Second, a case the Supreme Court recently declined to review, Sterling Jewelers, Inc. v. Jock, 2020 WL 5882321 (2020), suggests that employers exercise caution how they implement their arbitration programs and class action waivers. Jock was filed in 2008 as a class action. After initial procedural wrangling, and over the objection of Sterling Jewelers, the case was referred to an arbitrator deemed to decide whether the language of the applicable agreement permitted class arbitration.

Though silent on class claims, the arbitrator nevertheless found class arbitration was available under the agreement. The arbitrator later ruled that this decision applied not only to the claimants before the arbitrator, but also to other absent class members who had signed the same agreement.

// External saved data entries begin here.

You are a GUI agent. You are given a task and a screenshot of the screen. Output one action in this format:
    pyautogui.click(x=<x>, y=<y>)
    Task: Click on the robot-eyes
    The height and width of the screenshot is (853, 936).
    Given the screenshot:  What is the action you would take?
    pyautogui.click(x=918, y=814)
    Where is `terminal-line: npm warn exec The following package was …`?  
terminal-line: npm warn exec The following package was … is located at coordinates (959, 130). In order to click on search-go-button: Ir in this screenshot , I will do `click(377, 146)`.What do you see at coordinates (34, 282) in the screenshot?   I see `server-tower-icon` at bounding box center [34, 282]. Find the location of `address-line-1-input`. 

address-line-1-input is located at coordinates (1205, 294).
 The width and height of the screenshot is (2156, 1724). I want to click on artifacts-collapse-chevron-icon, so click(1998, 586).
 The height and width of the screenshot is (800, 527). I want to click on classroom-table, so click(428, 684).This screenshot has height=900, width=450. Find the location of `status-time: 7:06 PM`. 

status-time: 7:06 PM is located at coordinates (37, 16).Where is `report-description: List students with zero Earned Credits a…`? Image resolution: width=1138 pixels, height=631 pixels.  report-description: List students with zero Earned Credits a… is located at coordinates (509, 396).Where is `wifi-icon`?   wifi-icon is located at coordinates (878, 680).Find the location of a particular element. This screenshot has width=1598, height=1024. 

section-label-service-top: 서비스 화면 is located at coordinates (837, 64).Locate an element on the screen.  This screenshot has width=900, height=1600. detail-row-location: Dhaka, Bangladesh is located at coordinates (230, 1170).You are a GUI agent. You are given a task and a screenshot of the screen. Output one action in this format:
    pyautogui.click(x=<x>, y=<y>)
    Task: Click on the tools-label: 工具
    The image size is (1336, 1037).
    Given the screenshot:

Following the Supreme Court’s decisions in Lamps Plus, Inc. v. Varela, 139 S. Ct. 1407 (2019), and Stolt–Nielsen S.A. v. AnimalFeeds International Corporation, 559 U.S. 662 (2010), the law now is clear: ambiguity does not allow for class arbitration because “[c]ourts may not infer from an ambiguous agreement that parties have consented to arbitrate on a classwide basis.” Lamps Plus, 139 S. Ct. at 1419. Despite this unambiguous case law, the United States Court of Appeals for the Second Circuit affirmed the arbitrator’s determination and the Supreme Court declined to review it.

The takeaway from Jock: employers should be cognizant of who (the court or arbitrator) is tasked with deciding the enforceability of the class action waiver in an arbitration agreement. If this ruling is left to an arbitrator, the employer’s ability to appeal an adverse determination may be quite limited.

DISCLAIMER: Because of the generality of this update, the information provided herein may not be applicable in all situations and should not be acted upon without specific legal advice based on particular situations.